[Entries drawn from a collection]
+++
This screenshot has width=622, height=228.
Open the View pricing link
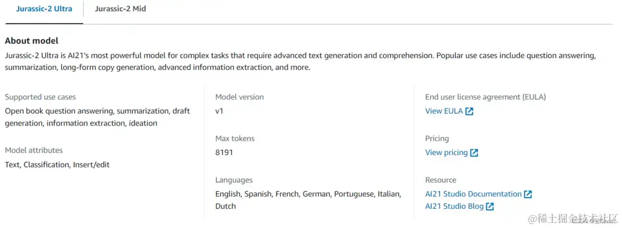coord(446,153)

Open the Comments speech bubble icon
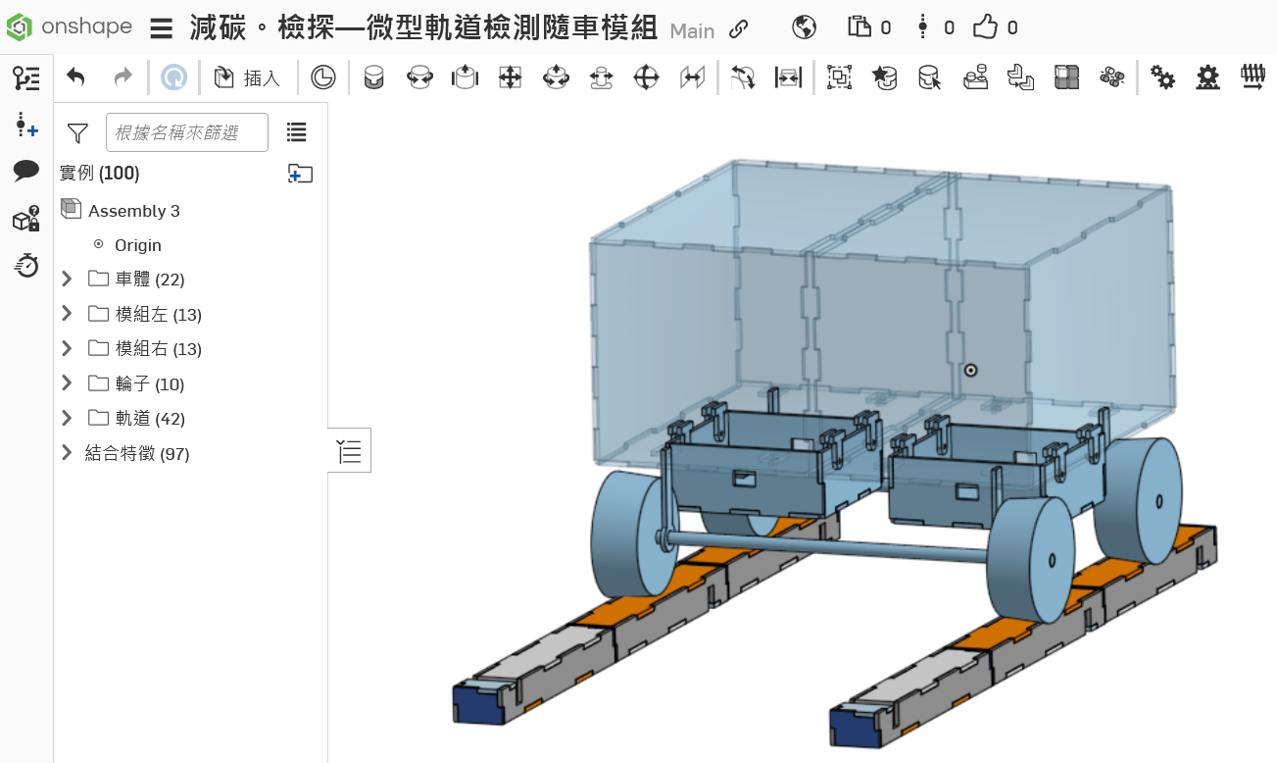[x=26, y=172]
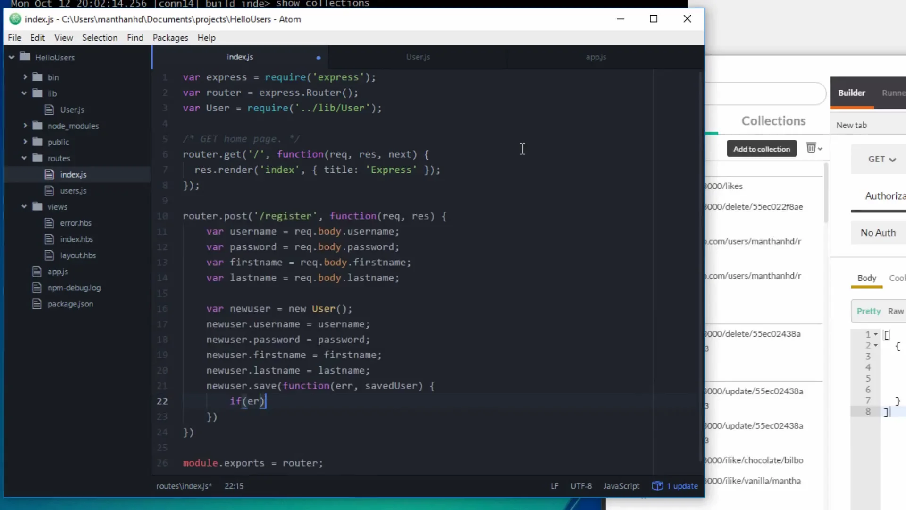
Task: Click the Atom logo icon in the title bar
Action: [15, 19]
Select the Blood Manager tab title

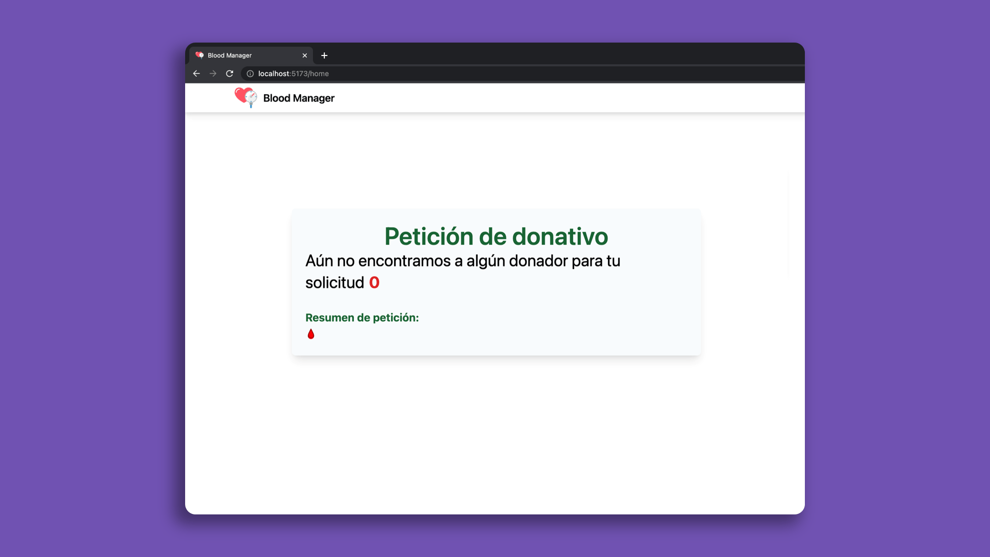point(230,55)
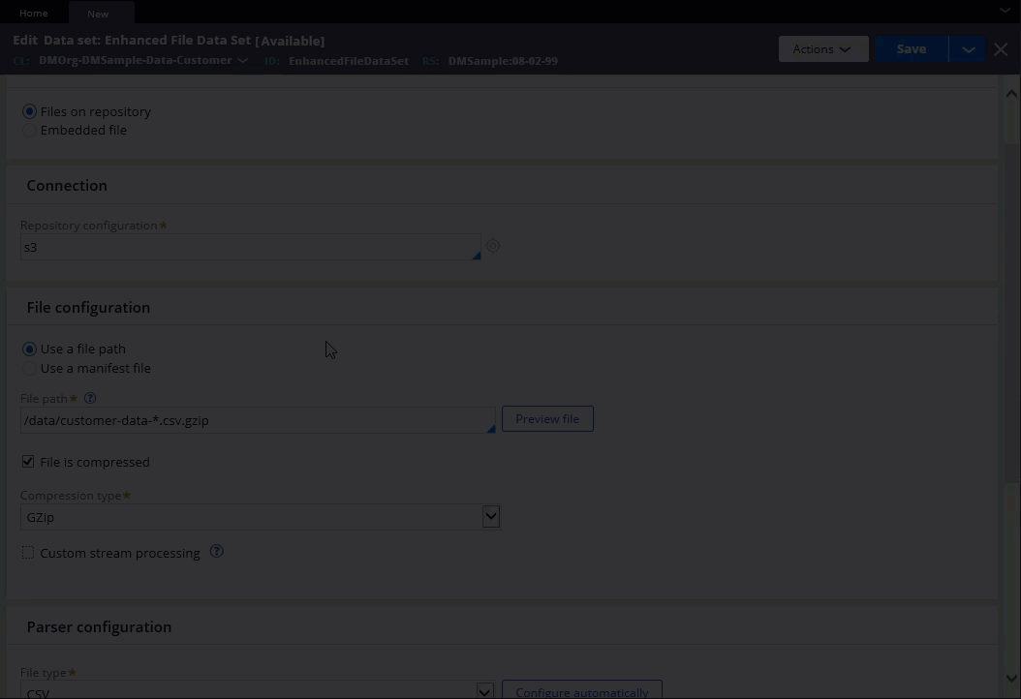This screenshot has width=1021, height=699.
Task: Click the File path autocomplete corner marker
Action: (x=490, y=428)
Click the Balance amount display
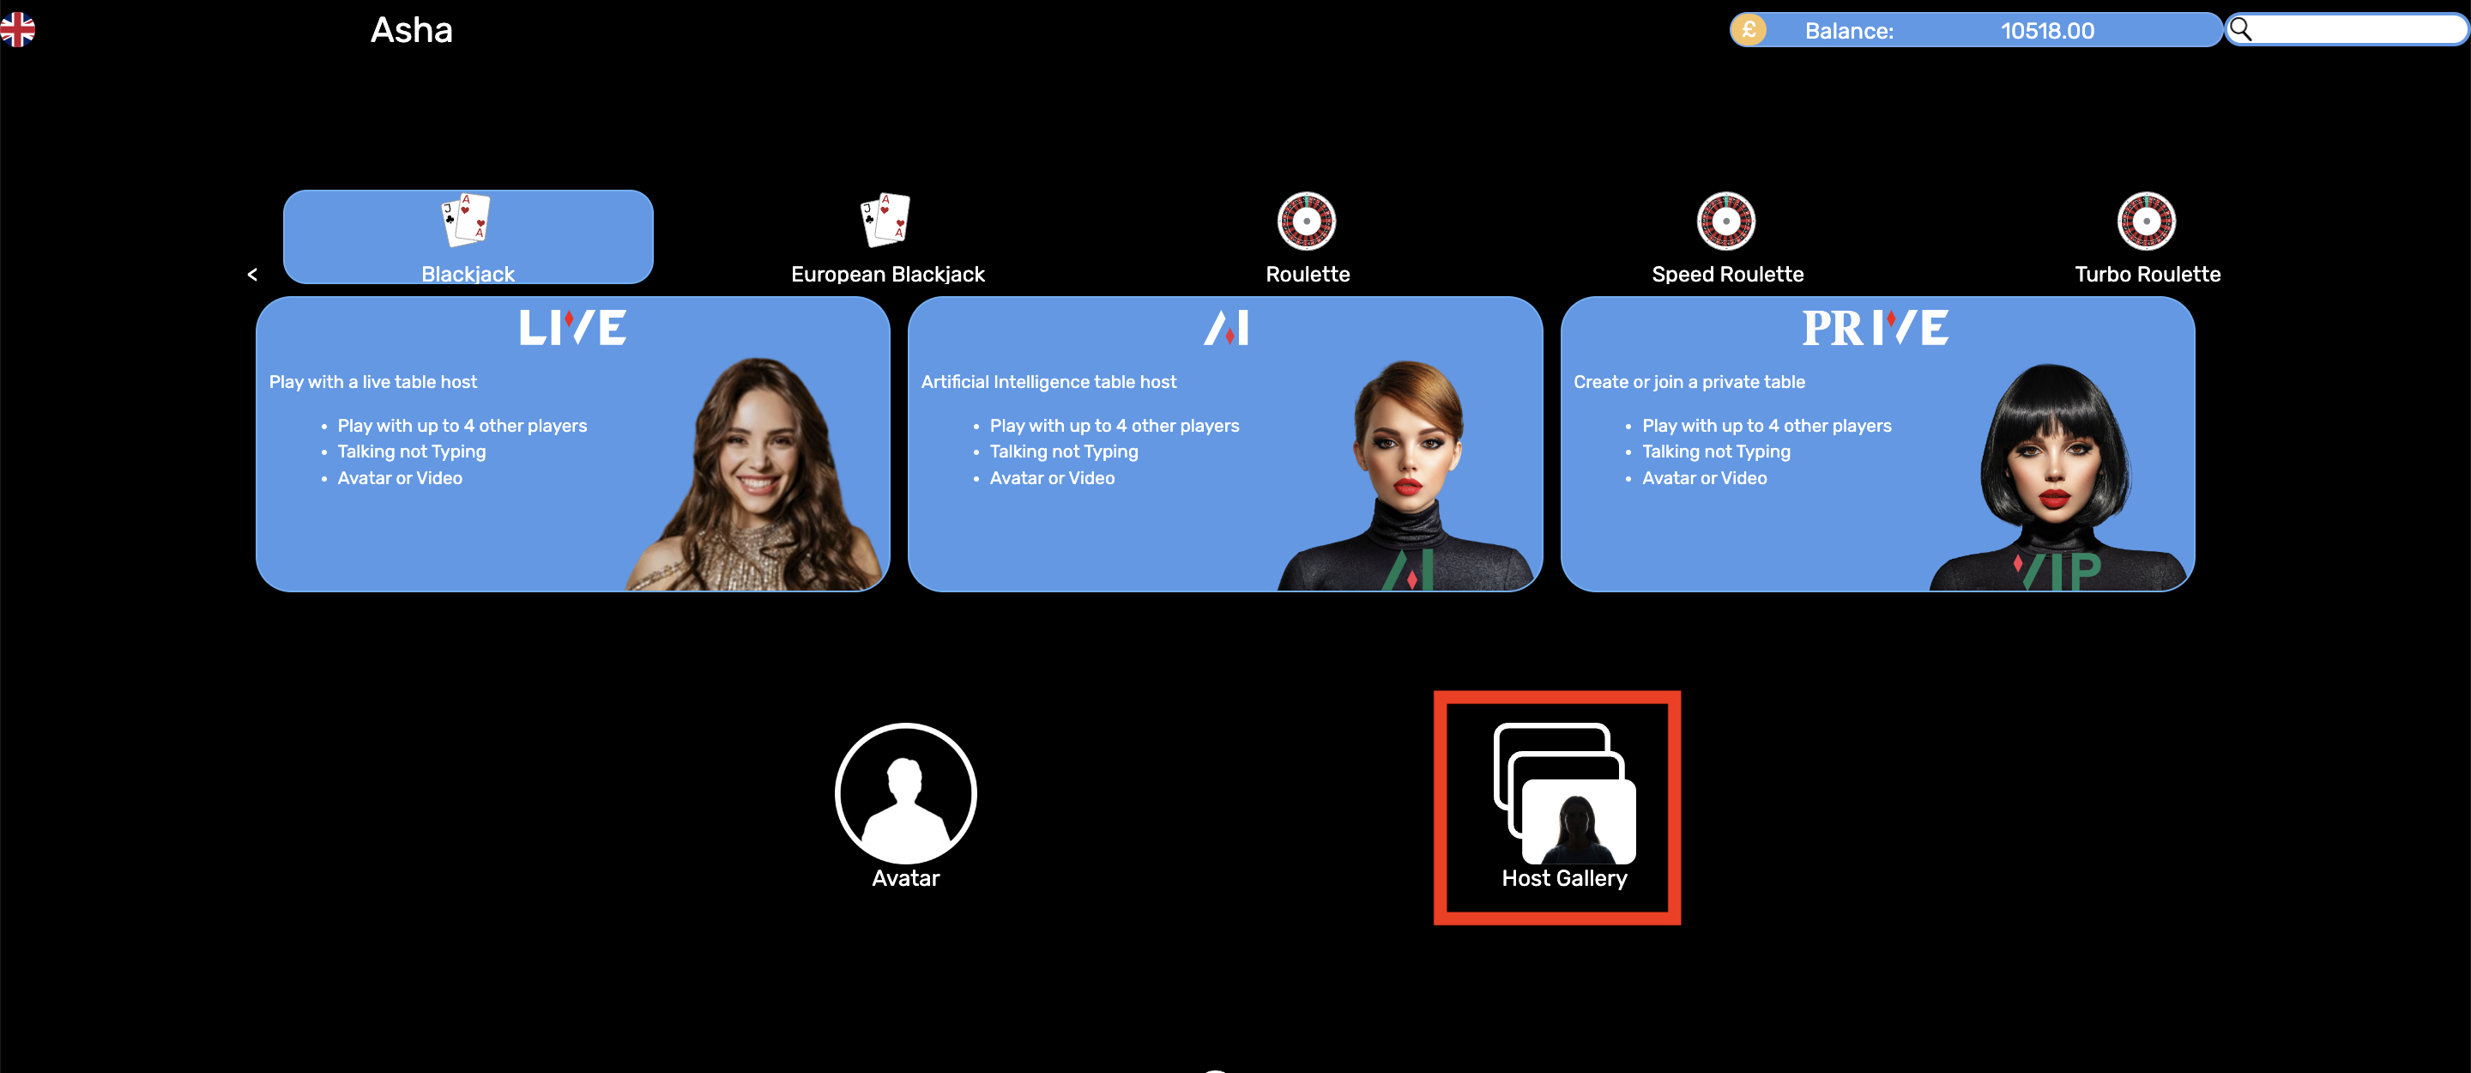Image resolution: width=2471 pixels, height=1073 pixels. point(2047,31)
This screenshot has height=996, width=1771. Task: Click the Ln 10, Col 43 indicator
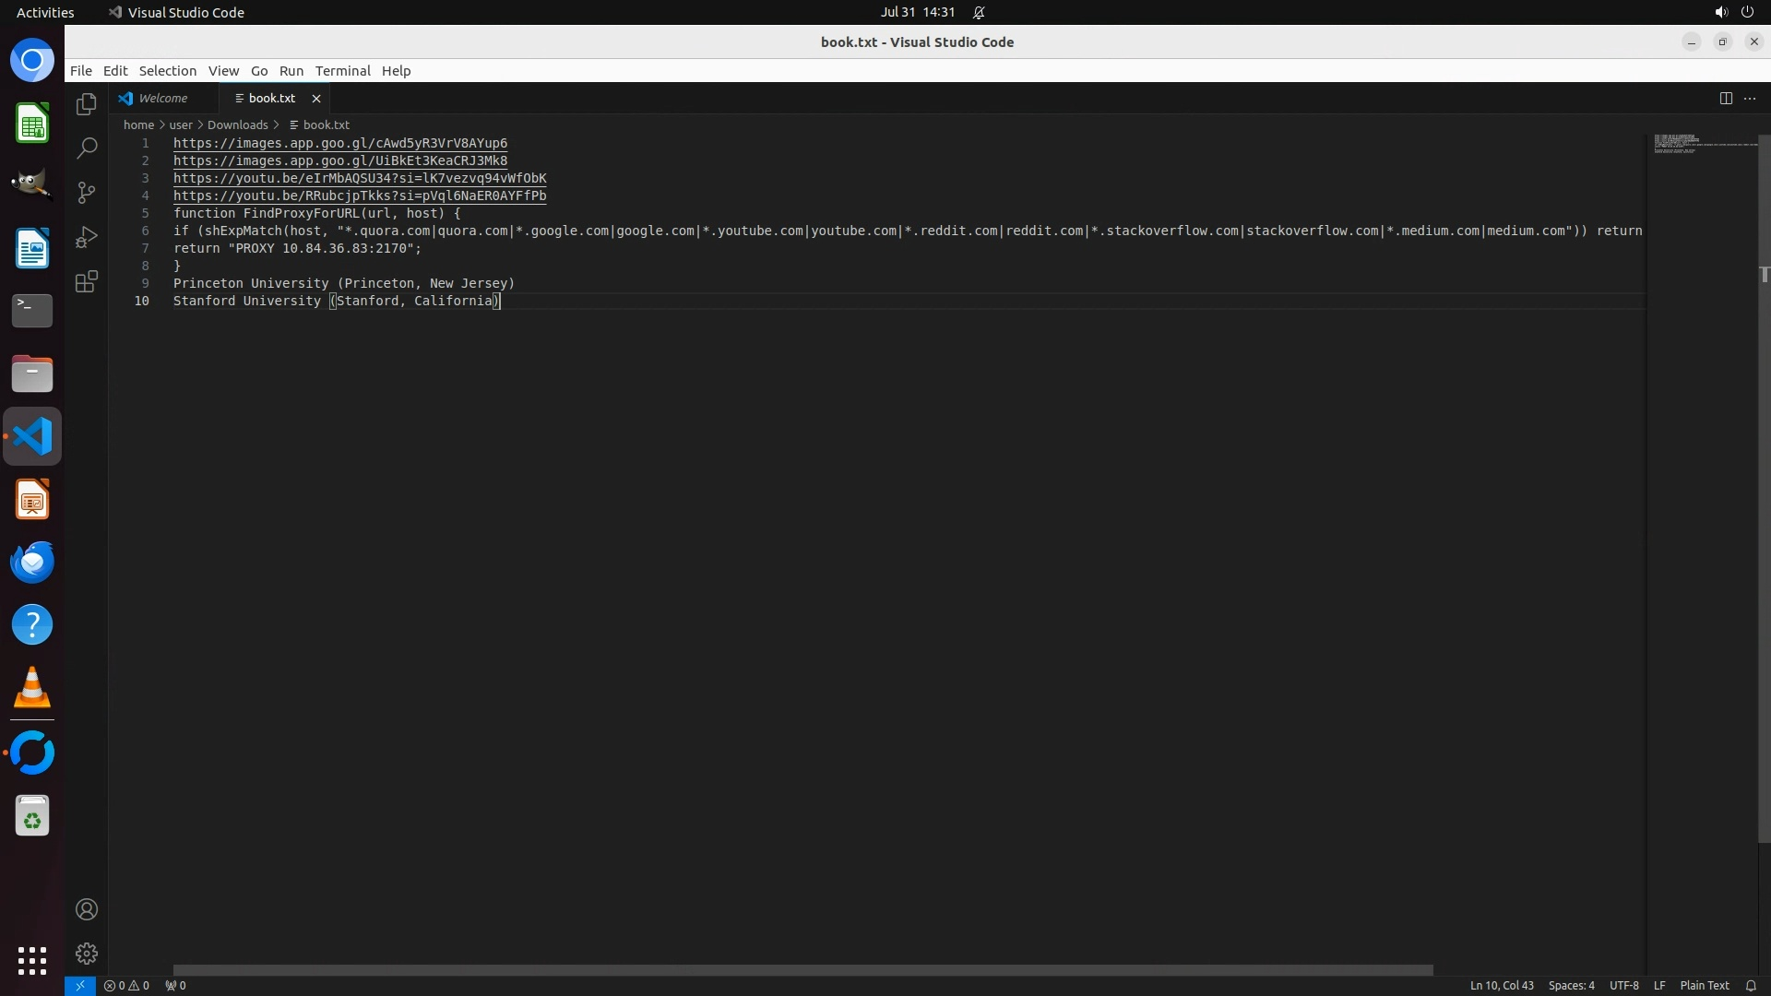pyautogui.click(x=1501, y=985)
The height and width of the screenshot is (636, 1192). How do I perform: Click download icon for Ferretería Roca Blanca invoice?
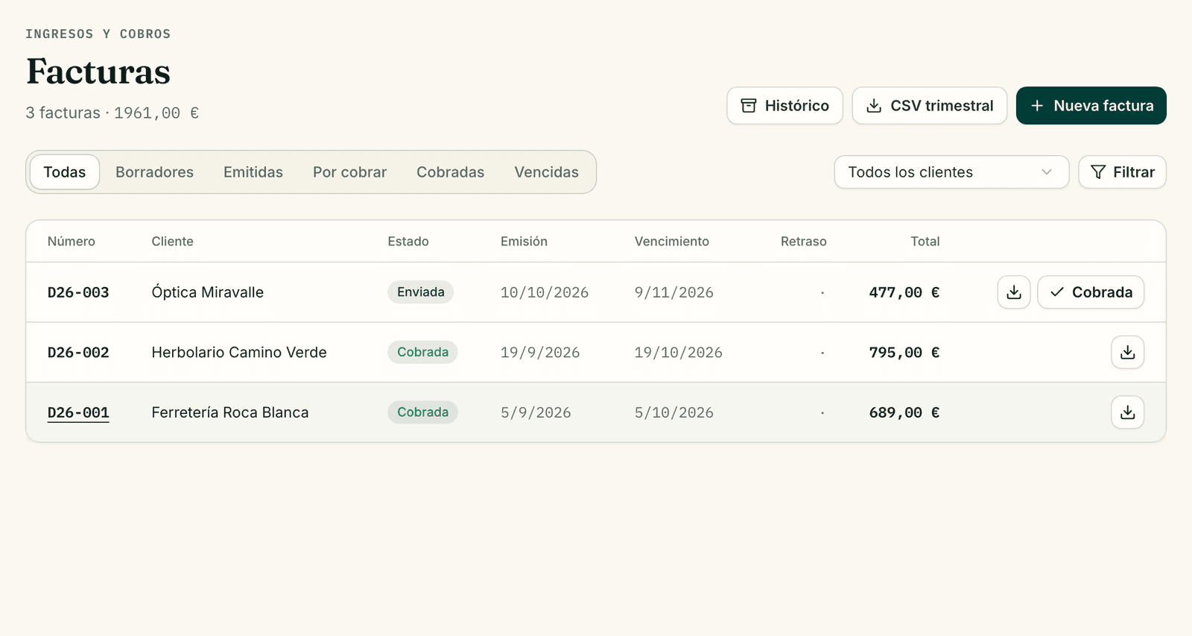tap(1128, 412)
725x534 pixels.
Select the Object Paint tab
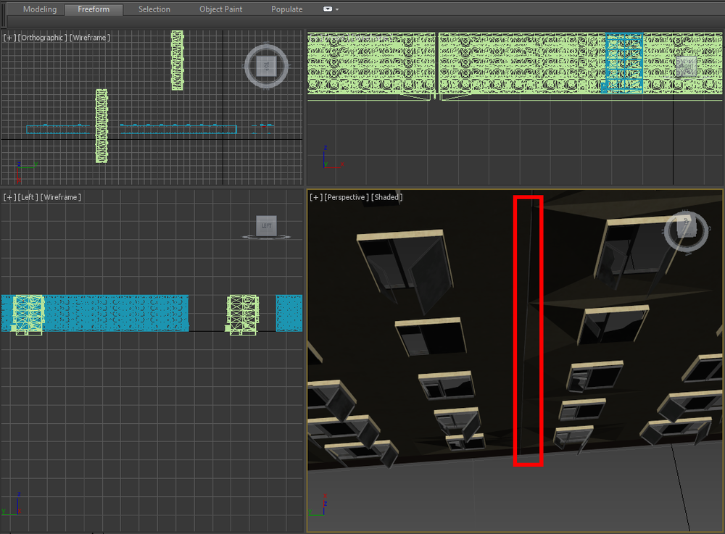221,9
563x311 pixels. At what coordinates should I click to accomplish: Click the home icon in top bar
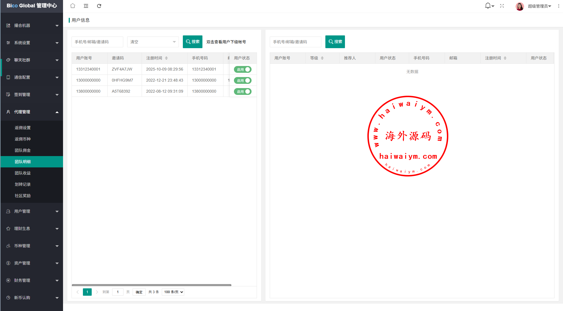[73, 6]
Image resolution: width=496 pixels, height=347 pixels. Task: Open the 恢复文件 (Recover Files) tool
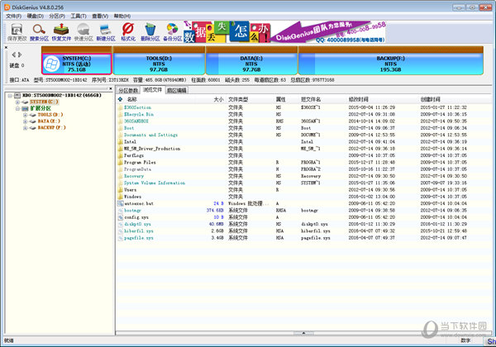(61, 33)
+++
**WHAT TO WORK ON**
Please rewrite the data from the line with "Image resolution: width=496" through the end of the data, swapping "Recover Files" for "Restore Files" and leaving everything else unchanged. Omit the pictures from your answer.

**EXERCISE RESULT**
Image resolution: width=496 pixels, height=347 pixels. Task: Open the 恢复文件 (Restore Files) tool
(61, 33)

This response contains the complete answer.